I'm planning trips around the world and then maybe I'll know more people and give myself more opportunities for funerals and more chances to be sad and it is sad, but it's worth it. I'm told death is axiomatic- a pointless word that sounds ridiculous in every day conversation- but that doesn't make it any less ridiculous. It's ridiculous to write about, think about, talk about, have nightmares about, but somethings just have to be ridiculous. Like you and me and our smiles when people are happy. Like the perfect cup of tea and being afraid of the dark. Like thinking the moon is following us and trying to run away from it and like dancing in the rain, but even more when people won't dance in the rain. All truly ridiculous, all mostly happy and all hopefully unchangeable.

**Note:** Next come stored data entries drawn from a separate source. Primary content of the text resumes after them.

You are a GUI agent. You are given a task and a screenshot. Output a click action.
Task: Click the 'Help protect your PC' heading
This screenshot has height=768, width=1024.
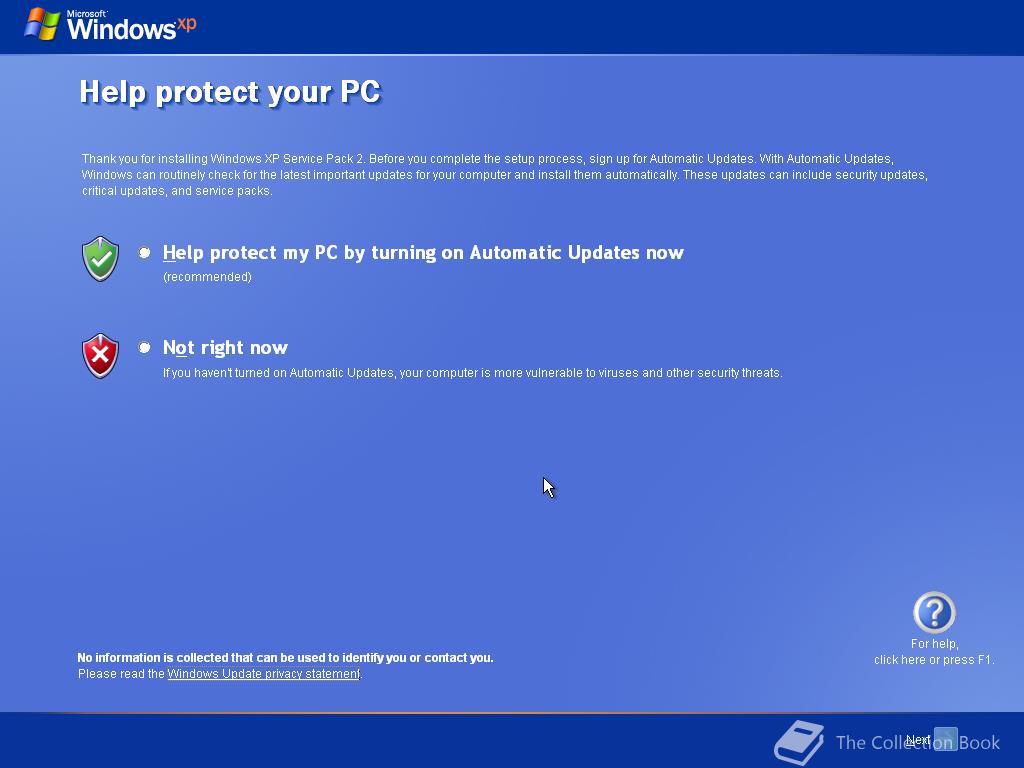230,92
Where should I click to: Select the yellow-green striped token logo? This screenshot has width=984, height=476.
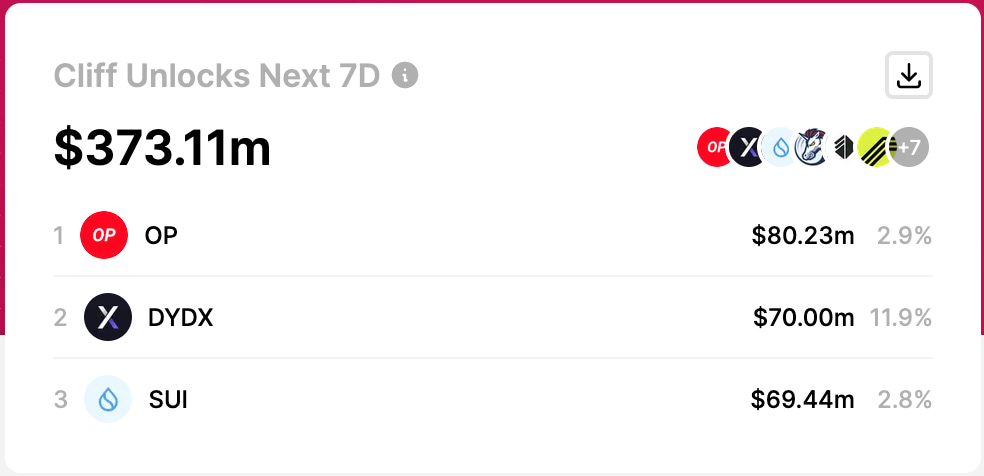pyautogui.click(x=876, y=147)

There's a girl who smiles at the sky because it's constantly changing and it's always for the better. Her opinions don't matter and she'd prefer to be asked for them before she gives them away, but she has them. And when it rains, she dances alone and when she's lonely, she tries to be her own friend and when she's sad she tries to cheer herself up. she's ridiculous and painfully obvious and likes when her hands are warm, because angels hold them and she can scream when she feels like it, but she wouldn't. And you don't know her and i don't know her and she's in most of us, but that's how we are. And I think I like not knowing her, so i'll keep it that way.

My potential gets lost on the way to the post office, so I pray, but that's no excuse because excuses are for the guilty and only lovers need lawyers.